13 Avril 2008 , Rédigé par Gildas Lefeuvre Publié dans #Politiques culturelles


Coup dur pour le projet de loi Olivennes sur le point d’être présenté au Parlement français : la majorité des eurodéputés ont dit non à la riposte graduée, estimant l’éventualité d’une coupure de l’accès Internet contraire à plusieurs droits fondamentaux.

Le Parlement européen a adopté le 10 avril en séance plénière (à 575 voix pour et 52 contre) un rapport d’initiative sur les industries culturelles en Europe dans lequel il appelle à « assurer le respect et la protection de la propriété intellectuelle », tout en considérant que « la criminalisation des consommateurs qui ne cherchent pas à réaliser des profits ne constitue pas la bonne solution pour combattre le piratage numérique ». Les parlementaires des 27 pays membres ont du même coup adopté – par 324 voix contre 297 - un amendement déposé le 2 avril par une douzaine de députés dont le suédois Christofer Fjellner et le français Michel Rocard, appelant à « éviter l’adoption de mesures allant à l’encontre des droits de l’homme, des droits civiques et des principes de proportionnalité, d’efficacité et d’effet dissuasif telles que l’interruption de l’accès à internet ». Le texte a été soutenu par l’ensemble des députés suédois dont le gouvernement avait rejeté fin mars une proposition calquée sur le projet de loi français qu’il a jugé « liberticide ».

 

Une mesure jugée disproportionnée

Au cours des débats, le français Guy Bono, rapporteur parlementaire, s’est dit fermement opposé « à la position de certains Etats membres dont les mesures restrictives sont imposées par une industrie qui n’a pas su s’adapter », estimant que la coupure de l’accès internet est disproportionnée. « C’est une sanction aux effets puissants, qui pourrait avoir des répercussions graves dans une société où l’accès Internet est un droit impératif pour l’inclusion sociale » explique-t-il. Le député français (Parti Socialiste Européen) propose, dans le second rapport, de : créer une « task force » pour la culture et l’économie créative chargée de proposer des mesures concrètes pour les encourager ; mettre en place un programme similaire au programme MEDIA afin de soutenir les industries culturelles ; appliquer des crédits d’impôts et des taux réduits de TVA à tous les produits culturels ; enfin, garantir la mobilité transfrontalière des artistes.

 

Des effets perturbateurs

Hervé Rony, directeur général du Snep, a qualifié de « déplacé et inacceptable » l’amendement adopté, y voyant « une manœuvre de certains parlementaires socialistes visant à empêcher le Parlement français de délibérer tranquillement sur cette question ». Pour Yvon Thiec, délégué général d’Eurocinéma, une telle position « jette une forme de suspicion sur les industries culturelles ». De son côté, l’association de consommateurs UFC-Que Choisir a salué « la lucidité des députés » et considéré que « le Parlement européen a condamné la surenchère répressive à la française ». Il s’agit là d’un coup dur pour la filière musicale et le gouvernement français après la signature des accords Olivennes qui ont suscité un projet de loi anti-piratage sur le point d’être présenté au Parlement dans l’Hexagone et dont justement, la coupure de l’accès internet est la mesure-phare.

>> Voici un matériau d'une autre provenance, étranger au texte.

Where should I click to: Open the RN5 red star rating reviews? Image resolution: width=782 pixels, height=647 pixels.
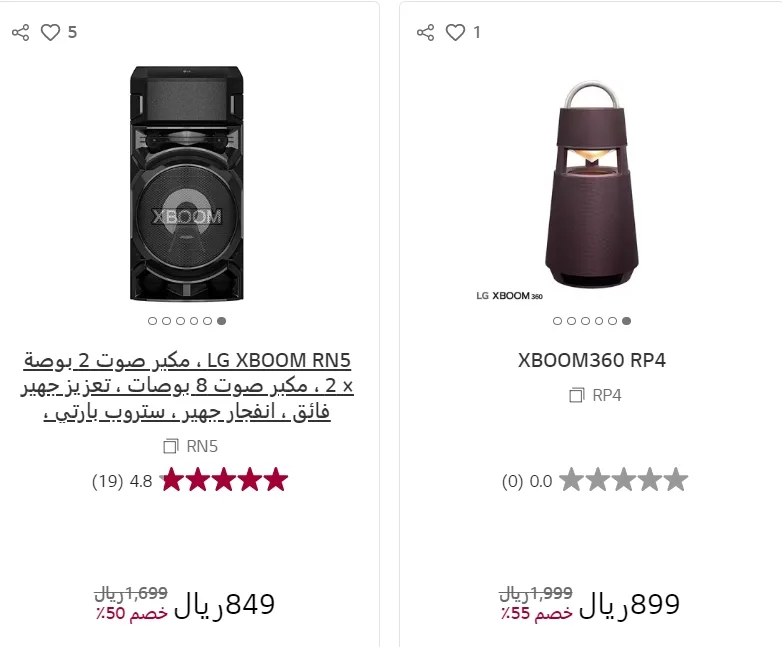224,481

Si le texte adopté est non contraignant, il n’en a pas moins une portée symbolique et constitue une condamnation morale de la riposte graduée prévue par la France. Laquelle doit assurer, rappelons-le, la présidence de l’Union au second semestre. On voit mal l’adoption en force d’un projet de loi déjà rejeté par une majorité des parlementaires européens. En tout cas, si elle passe, ce sera dans un climat difficile. Le collectif « La Quadrature du Net », qui a écrit aux eurodéputés pour les sensibiliser sur les risques de la riposte graduée, invite d’ailleurs le Premier ministre François Fillon « à prendre acte de ce vote, et, par conséquent, à ne pas déposer devant le Parlement français le projet Olivennes. Mais, malgré le désaveu européen, la France persiste et signe. Le ministère de la Culture ne compte rien changer : le texte sera bien présenté devant nos parlementaires d’ici quelques semaines.